По-видимому, англичане строго следовали установленному ими порядку инспектирования объектов Северной России. Но даже это не помогло иностранцам выявить признаки использования принудительного труда в СССР. Однако ясно, что англичане не желали увидеть подтверждения выдвинутых обвинений против СССР, основанных якобы на незнании лесной торговли и местных условий, фантазии журналистов и «хорошей порции предубеждений против всего русского» (именно этим представители Федерации объясняли возникшую в их стране антисоветскую «шумиху») и не нашли их. Стоит привести ещё один отрывок из английского доклада-обследования. В нём идёт речь о лесозаводе № 29, упоминавшемся в западной прессе в связи с антисоветскими обвинениями:
«…Ввиду опубликованных заявлений об этом заводе, наши расспросы через нашего переводчика, были детальны и испытующи. Мы выделили специально троих мужчин, которых мы подробно расспрашивали: один из них работал на этом заводе один год, один – три или четыре года, а третий – от шести до семи лет. Они в ответ на наши вопросы немедленно же ответили, что никогда не видели заключённых на работе. Их удивлённый вид при наших вопросах вряд ли мог быть напускным».[52]

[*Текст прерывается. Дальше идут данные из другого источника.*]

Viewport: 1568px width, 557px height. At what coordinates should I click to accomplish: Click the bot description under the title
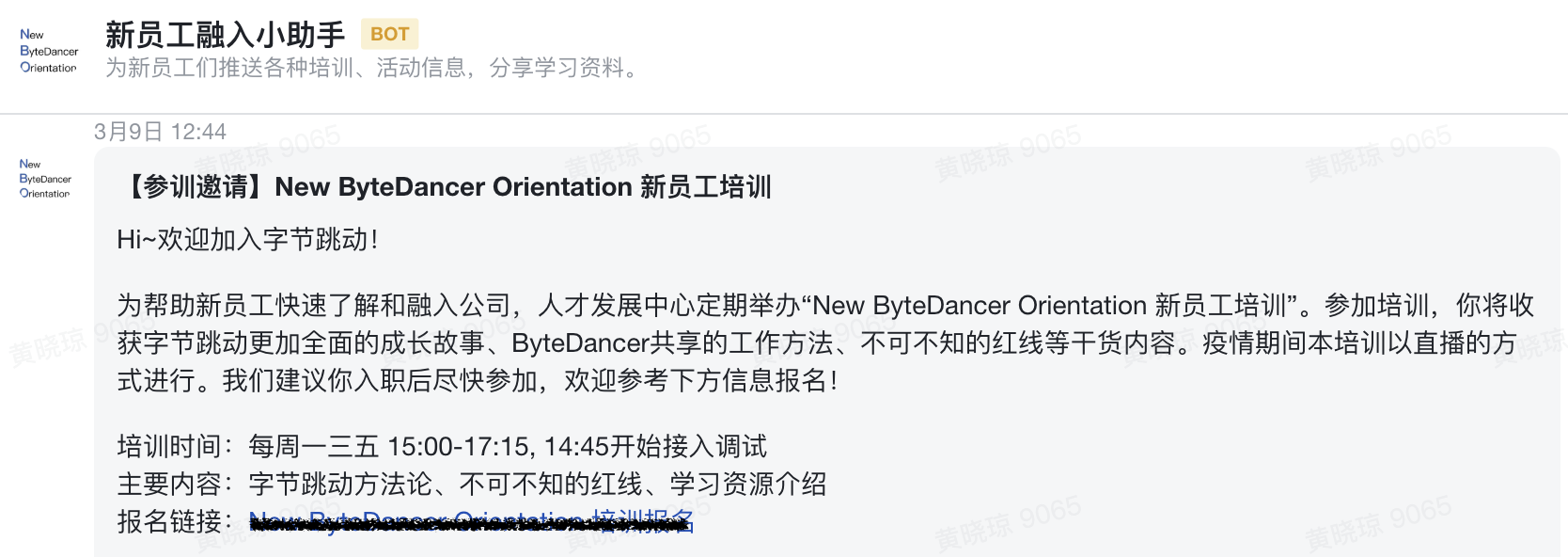(x=372, y=69)
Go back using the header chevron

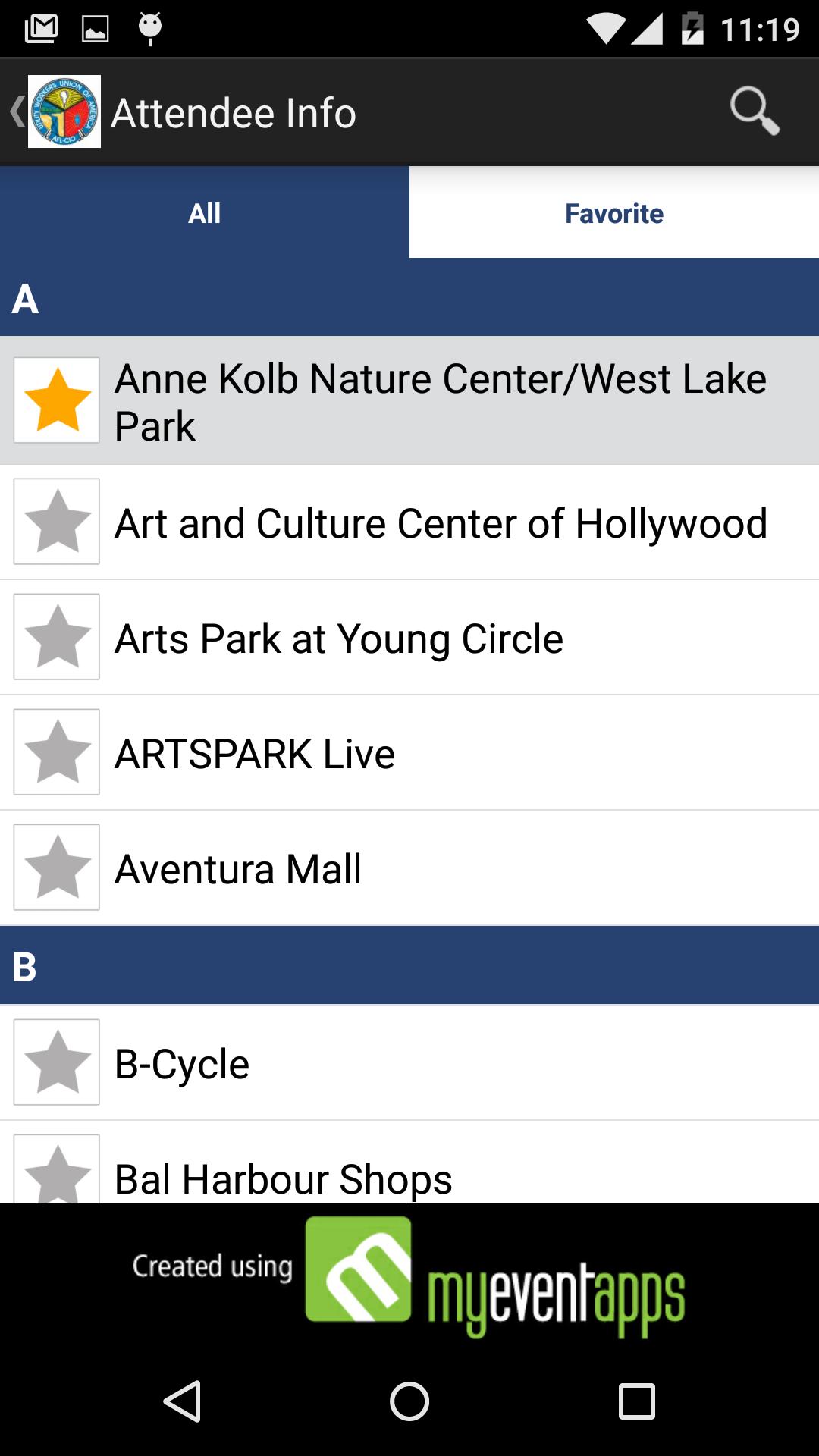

Здесь самое время вновь привести воспоминания бывших заключённых Соловецкого концлагеря. Один из них – Китчин, пишет: «Эвакуация только одного лагеря в Архангельске … с 30 тысячами заключённых, как мы узнали в конце года, унесла 1370 жертв. По приказу его начальника Окунева всех заключённых выгнали за город, и они под отрытым небом, замерзая, несколько дней ожидали железнодорожных составов. Такую же «эвакуацию», но в спешном порядке, перестрадали заключённые лесного отделения Севлага (по реке Уфтюг)».[53] От него же, от Китчина, мы узнаём, что за неделю до «эвакуации» в управлении лагеря и на его строительных командировках были проведены собрания по поводу принятия резолюций. Они проводились по испытанному способу: «Кто против? Кто воздержался? Принято единогласно. Подходите, подписывайтесь». В резолюциях заявлялось, что «мы, заключённые, довольны хорошим обращением и достаточным питанием, и одеждой, и охотно работаем на строительстве для пятилетки нашей родины и опровергаем ложь, распускаемые о нас эмиграцией и капиталистической прессой».[54] Принимая во внимание необходимость применения критического подхода по отношению к данным воспоминанием, признаем, что приведённые в них факты только подтверждают выполнение директивных указаний и легко укладываются в общую логику происходящих в это время событий.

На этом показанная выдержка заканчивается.